It's strange what desire
will make foolish people do
I can't sleep. I keep thinking about being in that room with him. The moves and countermoves of the chess pieces. The feel of his skin under my fingertips. The way he looked at me like he could see through the wall I put up and the mask I wear. Like he could see me. The real me.
The sun has just begun to peek over the mountains casting its warm light through my gauzy bedroom curtains. I slip silently out of my bedroom and down the hall. My father always says I would've grown into an extraordinary hunter, striking down my prey without making a sound. He had taught me to hunt as a child. We'd squeeze through the opening in the fence and he'd teach me how to hold a bow, aim an arrow, shoot straight, hit my mark.
"Patience, Katniss," he'd whisper when he felt my frustration build. "Inhale. Steady. Exhale. Release."
I miss my bow. I miss the woods.
I slide open the glass door to our balcony overlooking the city. It's quiet in the morning. There's a stillness as the fog lifts into the clouds exposing the stone and glass of the city. If I close my eyes I can almost pretend I'm back home watching the dawn break across the meadow, the tall grass brushing my calves. If I concentrate hard enough I can smell the pine and lilac in the air. This is my favorite time of day.
I rest my chin on the balcony railing. Sounds of the city coming to life in the distance waft through the nearly empty streets on the warm summer breeze. Heavy trucks rumble through alleyways, car horns blare, the occasional voice rises above the din.
The glass door to the balcony opens. Prim pads out, the lace ruffles of her nightgown sweep the top of her bare feet. She wraps her arms around my middle and yawns sleepily into my back.
"This came for you," she says, her hand tapping against my stomach, a white envelope in her grip.
She lets go of me, moving to the railing to study my face as I read the note, her brow furrowed, and lips pursed in worried concentration.

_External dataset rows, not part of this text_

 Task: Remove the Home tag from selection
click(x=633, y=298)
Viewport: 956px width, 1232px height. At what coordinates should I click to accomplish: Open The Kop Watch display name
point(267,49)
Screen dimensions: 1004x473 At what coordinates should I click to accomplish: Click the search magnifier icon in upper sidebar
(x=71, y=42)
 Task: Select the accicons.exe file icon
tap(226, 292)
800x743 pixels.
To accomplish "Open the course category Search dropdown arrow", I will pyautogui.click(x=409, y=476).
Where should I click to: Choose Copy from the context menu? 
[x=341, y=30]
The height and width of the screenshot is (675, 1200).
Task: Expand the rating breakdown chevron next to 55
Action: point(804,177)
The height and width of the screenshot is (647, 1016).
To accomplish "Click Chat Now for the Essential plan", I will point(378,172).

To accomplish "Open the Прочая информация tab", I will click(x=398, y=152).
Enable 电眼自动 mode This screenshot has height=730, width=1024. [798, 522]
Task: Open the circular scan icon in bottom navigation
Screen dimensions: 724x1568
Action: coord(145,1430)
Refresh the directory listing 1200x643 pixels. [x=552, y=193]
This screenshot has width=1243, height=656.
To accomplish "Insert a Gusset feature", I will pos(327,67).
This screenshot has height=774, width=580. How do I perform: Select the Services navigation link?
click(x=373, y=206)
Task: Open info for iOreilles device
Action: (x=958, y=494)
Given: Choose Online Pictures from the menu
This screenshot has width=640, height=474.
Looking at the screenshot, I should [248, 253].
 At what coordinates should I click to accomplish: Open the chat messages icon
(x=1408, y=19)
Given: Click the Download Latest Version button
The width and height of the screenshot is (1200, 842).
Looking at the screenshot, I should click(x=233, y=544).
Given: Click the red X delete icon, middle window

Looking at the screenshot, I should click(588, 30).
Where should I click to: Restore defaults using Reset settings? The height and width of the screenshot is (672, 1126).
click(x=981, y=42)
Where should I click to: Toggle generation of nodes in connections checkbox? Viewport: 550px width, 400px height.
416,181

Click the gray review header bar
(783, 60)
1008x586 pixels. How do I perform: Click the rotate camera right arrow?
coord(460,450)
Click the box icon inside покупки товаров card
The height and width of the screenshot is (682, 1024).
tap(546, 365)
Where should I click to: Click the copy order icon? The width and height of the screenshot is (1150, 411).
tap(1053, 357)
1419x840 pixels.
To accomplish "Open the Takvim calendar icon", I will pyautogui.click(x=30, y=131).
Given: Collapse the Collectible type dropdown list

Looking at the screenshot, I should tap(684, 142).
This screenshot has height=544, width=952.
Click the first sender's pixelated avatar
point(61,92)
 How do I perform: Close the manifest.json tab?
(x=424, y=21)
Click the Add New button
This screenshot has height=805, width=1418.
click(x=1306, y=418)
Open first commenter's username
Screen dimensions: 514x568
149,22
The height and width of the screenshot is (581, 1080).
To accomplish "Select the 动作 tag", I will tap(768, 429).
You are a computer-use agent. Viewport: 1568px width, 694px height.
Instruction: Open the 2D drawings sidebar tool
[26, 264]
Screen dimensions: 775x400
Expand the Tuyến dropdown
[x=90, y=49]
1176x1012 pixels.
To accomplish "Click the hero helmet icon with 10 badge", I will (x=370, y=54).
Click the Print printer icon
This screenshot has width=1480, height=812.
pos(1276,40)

Turning away from the railing, I rip open the envelope.
People are getting suspicious.
You need to do more than play chess in that room.
Tomorrow. 9 PM. Room 4.
I gape at the paper. My cheeks tinge pink.
"What? What does it say?" Prim asks, breathless and reaching to snatch the letter from my grasp.
I clutch it to my chest and hurry back into the apartment without answering her. She follows quickly behind me. I light a match, igniting the paper and tossing it and the envelope into the hearth. Thankfully, my father didn't find this particular message first.
Prim grabs my shoulder, spinning me around to face her. "What?" she signs.
"They want me to try harder," I tell her.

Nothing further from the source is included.